If there was ever a doubt as to whether Utah's politicians represent the people of Utah or the interests of their big campaign donors, House Bill 220 should eliminate that doubt. The bill allows the storage of new kinds of nuclear waste at the EnergySolutions facility in Clive, west of Tooele.

The waste discussed in this bill is currently class A, but becomes hotter over thousands of years as it evolves into class B and C waste. This is the type of waste which was rejected by the people of Nevada at the Yucca Mountain underground storage site. Currently, some of the hotter waste is stored 2150 feet underground at the Waste Isolation Pilot Plant in New Mexico. But, even there, they do not accept the waste HB220 asks Utah to store. That waste is currently maintained at nuclear plants in dry cask storage.

But Utah legislators genuflected to their campaign donors (only two legislators who received donations from EnergySolutions voted against the bill) and passed HB220. Gov. Gary Herbert then allowed it to become law without his signature.

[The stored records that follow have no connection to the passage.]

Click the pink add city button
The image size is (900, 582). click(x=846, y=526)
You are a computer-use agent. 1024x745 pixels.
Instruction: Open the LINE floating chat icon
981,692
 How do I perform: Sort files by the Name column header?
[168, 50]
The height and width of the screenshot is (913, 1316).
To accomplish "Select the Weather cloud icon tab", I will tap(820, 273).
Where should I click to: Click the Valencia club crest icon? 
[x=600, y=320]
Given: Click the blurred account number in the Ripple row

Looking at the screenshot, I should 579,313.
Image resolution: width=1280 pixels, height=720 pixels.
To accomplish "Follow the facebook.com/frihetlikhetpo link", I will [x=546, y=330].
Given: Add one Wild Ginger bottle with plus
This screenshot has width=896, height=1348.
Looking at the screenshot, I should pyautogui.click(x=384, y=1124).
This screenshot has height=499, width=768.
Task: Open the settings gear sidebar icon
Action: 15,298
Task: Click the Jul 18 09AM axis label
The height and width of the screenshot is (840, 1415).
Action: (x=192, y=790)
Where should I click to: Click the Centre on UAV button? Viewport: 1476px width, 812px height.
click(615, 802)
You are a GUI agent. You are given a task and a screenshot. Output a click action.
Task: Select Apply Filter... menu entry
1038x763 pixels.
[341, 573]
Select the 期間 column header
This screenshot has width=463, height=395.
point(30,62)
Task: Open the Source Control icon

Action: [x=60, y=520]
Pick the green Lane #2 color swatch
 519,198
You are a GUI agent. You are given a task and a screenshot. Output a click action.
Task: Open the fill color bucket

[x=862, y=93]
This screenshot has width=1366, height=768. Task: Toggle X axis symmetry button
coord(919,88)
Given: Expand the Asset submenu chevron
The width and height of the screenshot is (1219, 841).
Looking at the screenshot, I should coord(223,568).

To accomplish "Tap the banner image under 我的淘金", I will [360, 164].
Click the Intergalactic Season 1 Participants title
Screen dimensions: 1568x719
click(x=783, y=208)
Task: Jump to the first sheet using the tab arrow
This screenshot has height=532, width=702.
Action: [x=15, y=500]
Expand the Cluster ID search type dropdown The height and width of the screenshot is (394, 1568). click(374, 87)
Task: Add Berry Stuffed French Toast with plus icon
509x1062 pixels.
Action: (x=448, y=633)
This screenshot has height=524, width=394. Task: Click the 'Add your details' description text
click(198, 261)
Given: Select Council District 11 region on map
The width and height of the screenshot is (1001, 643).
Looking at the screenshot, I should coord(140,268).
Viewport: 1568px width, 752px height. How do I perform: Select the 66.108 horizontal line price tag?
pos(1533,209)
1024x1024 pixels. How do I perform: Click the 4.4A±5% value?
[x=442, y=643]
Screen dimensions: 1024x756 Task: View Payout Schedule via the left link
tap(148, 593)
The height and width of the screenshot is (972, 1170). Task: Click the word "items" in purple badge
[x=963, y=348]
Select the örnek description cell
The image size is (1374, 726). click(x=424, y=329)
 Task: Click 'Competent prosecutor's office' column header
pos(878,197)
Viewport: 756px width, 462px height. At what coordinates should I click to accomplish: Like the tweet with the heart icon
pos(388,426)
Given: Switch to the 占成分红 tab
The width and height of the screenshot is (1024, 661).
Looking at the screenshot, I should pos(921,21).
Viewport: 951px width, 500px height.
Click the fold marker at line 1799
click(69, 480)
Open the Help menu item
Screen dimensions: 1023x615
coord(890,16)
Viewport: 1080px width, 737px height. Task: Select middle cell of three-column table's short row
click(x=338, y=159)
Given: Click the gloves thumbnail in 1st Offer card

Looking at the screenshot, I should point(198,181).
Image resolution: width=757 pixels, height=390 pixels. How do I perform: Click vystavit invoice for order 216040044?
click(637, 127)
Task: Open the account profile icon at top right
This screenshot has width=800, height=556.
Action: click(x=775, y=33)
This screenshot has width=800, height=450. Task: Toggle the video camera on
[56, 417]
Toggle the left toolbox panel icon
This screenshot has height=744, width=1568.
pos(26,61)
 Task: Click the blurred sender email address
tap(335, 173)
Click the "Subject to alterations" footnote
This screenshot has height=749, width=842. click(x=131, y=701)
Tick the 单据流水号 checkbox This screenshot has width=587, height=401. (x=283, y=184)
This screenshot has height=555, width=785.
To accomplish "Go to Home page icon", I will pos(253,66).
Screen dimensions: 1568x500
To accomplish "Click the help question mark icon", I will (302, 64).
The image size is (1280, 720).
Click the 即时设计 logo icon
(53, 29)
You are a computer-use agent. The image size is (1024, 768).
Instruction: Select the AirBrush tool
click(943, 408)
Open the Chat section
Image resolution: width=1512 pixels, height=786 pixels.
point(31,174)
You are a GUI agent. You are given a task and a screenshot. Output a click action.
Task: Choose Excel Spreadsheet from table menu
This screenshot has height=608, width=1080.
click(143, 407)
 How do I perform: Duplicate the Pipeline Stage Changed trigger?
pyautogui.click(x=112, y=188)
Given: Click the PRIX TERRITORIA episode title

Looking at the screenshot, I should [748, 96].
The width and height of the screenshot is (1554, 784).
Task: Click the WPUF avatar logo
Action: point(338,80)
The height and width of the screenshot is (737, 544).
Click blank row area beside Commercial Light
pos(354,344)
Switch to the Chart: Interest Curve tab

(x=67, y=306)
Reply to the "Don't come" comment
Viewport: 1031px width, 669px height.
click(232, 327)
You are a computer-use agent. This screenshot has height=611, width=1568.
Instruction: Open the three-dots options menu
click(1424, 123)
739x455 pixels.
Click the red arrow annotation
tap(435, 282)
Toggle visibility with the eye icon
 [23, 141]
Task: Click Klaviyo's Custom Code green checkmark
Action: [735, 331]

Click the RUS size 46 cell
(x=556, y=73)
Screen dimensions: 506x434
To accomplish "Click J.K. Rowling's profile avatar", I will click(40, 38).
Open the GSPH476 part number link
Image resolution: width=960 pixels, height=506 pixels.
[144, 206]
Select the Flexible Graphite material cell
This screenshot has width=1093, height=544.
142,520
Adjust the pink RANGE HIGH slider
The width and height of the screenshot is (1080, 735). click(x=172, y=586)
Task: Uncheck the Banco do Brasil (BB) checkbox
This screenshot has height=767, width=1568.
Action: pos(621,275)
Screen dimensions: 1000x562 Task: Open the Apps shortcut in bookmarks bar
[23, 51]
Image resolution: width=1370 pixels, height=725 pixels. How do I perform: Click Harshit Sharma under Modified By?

His reasoning: the bill requires the federal government to take responsibility for the site long term. Translation: EnergySolutions will pocket huge profits from storing highly radioactive waste in our backyards — waste which will become more and more dangerous for thousands of years — and, when EnergySolutions goes bankrupt or ceases operations, you, the taxpayers of Utah, along with the taxpayers of the rest of the country, will have the privilege, through your tax dollars, of paying the hundreds of millions of dollars it will cost to clean up that site.

Wouldn't it make more sense to require companies that produce these environmentally disastrous sites to post a bond in the amount needed to clean up the site and to continue adding to that bond as the cost of cleanup escalates as they accept more waste? Essentially, this policy amounts to a government-funded subsidy of EnergySolutions which will amount millions of dollars transferred from the pockets of taxpayers to the pockets of EnergySolutions stockholders over the years.

If this strikes you as poor policy, try voting in such a way that the Legislature is no longer controlled by a single party. Only then will you get policies which are environmentally and economically responsible.